Michael Burry—the hedge fund manager whose bet against the 2008 housing bubble was dramatized in the Christian Bale movie The Big Short—thinks governments may “move to squash” Bitcoin and gold.

“Prepare for #inflation,” he tweeted last night (and deleted shortly thereafter). “Re-opening & stimulus on the way. Pre-COVID it took $3 debt to create $1 GDP, and it is worse now. In an inflationary crisis, governments will move to squash competitors in the currency arena. $BTC #gold.”

Burry’s Twitter name is Cassandra, which should tell you everything you need to know about how highly he thinks of himself. But wild predictions about the purchasing power of the dollar are nothing new for the crypto space: they’re the bread and butter of influencers and libertarian-inclined lawmakers alike.

It’s part of why these crypto advocates are so enthusiastic about Bitcoin as “digital gold”—the idea is that since it’s ultimately deflationary (there’s a finite amount of it), if the dollar ever loses its purchasing power, Bitcoin will be a safe haven. 

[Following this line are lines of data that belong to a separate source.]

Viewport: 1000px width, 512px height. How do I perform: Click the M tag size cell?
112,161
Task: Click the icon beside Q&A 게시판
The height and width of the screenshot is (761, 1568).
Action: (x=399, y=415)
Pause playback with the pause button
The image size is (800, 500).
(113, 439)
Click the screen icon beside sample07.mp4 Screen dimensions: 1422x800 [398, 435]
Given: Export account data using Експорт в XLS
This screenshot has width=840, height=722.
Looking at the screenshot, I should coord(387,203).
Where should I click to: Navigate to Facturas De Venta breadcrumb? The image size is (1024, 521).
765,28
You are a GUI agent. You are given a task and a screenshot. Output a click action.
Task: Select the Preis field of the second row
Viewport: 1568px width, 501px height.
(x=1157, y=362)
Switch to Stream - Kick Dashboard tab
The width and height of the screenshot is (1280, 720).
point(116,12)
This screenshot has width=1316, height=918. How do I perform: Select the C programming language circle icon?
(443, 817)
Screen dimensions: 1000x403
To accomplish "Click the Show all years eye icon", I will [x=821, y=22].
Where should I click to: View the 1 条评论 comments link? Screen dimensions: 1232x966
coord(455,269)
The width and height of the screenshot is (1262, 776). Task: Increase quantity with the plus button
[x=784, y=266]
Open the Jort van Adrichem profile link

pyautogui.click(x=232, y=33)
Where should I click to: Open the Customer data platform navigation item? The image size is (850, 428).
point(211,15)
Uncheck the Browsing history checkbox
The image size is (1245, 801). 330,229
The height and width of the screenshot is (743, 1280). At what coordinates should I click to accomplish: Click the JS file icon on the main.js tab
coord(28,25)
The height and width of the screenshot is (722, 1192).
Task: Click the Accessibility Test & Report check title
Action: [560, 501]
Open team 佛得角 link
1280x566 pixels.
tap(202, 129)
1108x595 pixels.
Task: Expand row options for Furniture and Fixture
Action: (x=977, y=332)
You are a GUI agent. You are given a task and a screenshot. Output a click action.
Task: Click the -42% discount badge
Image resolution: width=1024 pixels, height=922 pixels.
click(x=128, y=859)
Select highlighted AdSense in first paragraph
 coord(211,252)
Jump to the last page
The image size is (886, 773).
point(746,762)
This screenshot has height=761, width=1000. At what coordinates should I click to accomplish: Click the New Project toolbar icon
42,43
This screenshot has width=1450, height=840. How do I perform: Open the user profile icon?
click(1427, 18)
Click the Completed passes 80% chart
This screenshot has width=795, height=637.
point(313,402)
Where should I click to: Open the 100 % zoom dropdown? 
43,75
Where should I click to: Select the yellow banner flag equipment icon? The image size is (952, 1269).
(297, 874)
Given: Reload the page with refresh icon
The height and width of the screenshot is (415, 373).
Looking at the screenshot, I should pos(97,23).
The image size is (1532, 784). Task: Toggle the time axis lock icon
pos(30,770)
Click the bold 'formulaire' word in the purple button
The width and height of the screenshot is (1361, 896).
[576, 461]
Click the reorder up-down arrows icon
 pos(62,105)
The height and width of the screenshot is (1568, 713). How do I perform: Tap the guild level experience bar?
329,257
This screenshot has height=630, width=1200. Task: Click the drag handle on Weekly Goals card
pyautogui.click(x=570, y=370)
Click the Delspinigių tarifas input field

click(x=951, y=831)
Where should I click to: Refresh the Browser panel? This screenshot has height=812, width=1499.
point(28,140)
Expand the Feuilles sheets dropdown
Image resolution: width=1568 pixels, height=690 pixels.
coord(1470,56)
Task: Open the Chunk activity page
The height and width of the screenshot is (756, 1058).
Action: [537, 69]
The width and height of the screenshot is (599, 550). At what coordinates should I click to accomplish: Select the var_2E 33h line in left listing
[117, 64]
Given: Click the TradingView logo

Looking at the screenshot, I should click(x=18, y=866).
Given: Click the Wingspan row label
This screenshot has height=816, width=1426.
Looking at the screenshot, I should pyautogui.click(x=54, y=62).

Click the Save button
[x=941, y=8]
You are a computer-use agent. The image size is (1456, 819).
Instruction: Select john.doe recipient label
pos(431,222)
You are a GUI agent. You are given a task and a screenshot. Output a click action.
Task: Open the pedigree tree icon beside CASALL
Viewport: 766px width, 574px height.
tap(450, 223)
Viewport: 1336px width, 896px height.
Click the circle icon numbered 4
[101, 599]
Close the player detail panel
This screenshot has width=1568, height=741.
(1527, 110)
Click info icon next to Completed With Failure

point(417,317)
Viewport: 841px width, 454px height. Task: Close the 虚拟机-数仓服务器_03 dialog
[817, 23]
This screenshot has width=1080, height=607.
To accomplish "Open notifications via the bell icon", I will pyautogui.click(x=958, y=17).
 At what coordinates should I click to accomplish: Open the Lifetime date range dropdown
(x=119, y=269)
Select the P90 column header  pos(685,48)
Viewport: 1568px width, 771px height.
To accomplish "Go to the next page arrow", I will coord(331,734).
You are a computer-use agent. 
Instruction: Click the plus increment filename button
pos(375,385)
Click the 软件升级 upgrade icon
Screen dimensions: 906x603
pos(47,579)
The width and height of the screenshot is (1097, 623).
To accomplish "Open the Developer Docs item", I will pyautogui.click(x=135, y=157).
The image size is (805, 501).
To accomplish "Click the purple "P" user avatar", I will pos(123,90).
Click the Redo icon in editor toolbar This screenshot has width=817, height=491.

The odds of that happening in the near-term are pretty slim, according to some experts, but it hasn’t stopped armies of Bitcoin shills from promoting the theory. People thought government spending in the wake of the 2008 financial crisis would result in historic inflation, too—that it didn’t has convinced some economists that the benefits of increased spending tend to outweigh the risks.

While economists like Larry Summers have argued that government spending may promote inflation, others, like Paul Krugman, have pushed back. In a recent op-ed, Krugman suggested that while inflation is always a risk, there are plenty of reasons to think stimulus won’t set it off. And even if it does, he said, the Fed can always offset it.

“There is a faint but disturbing echo here of the debate over austerity a decade ago, when advocates of fiscal tightening despite high unemployment kept inventing new theories on the fly to justify their position,” he wrote.

Governments Will ‘Outlaw’ Bitcoin, Says Bridgewater’s Ray Dalio

While Burry is best known for his housing market prediction, he found himself back in the news recently after condemning the recent Reddit-fueled retail investments in GameStop stock. Forbes has reported that after investing heavily in GameStop last year, he sold his shares just ahead of January’s massive surge.

It’s a sign that Burry’s magic touch may have worn off: if he’d held onto those shares, they could’ve been worth $1.5 billion, according to Forbes.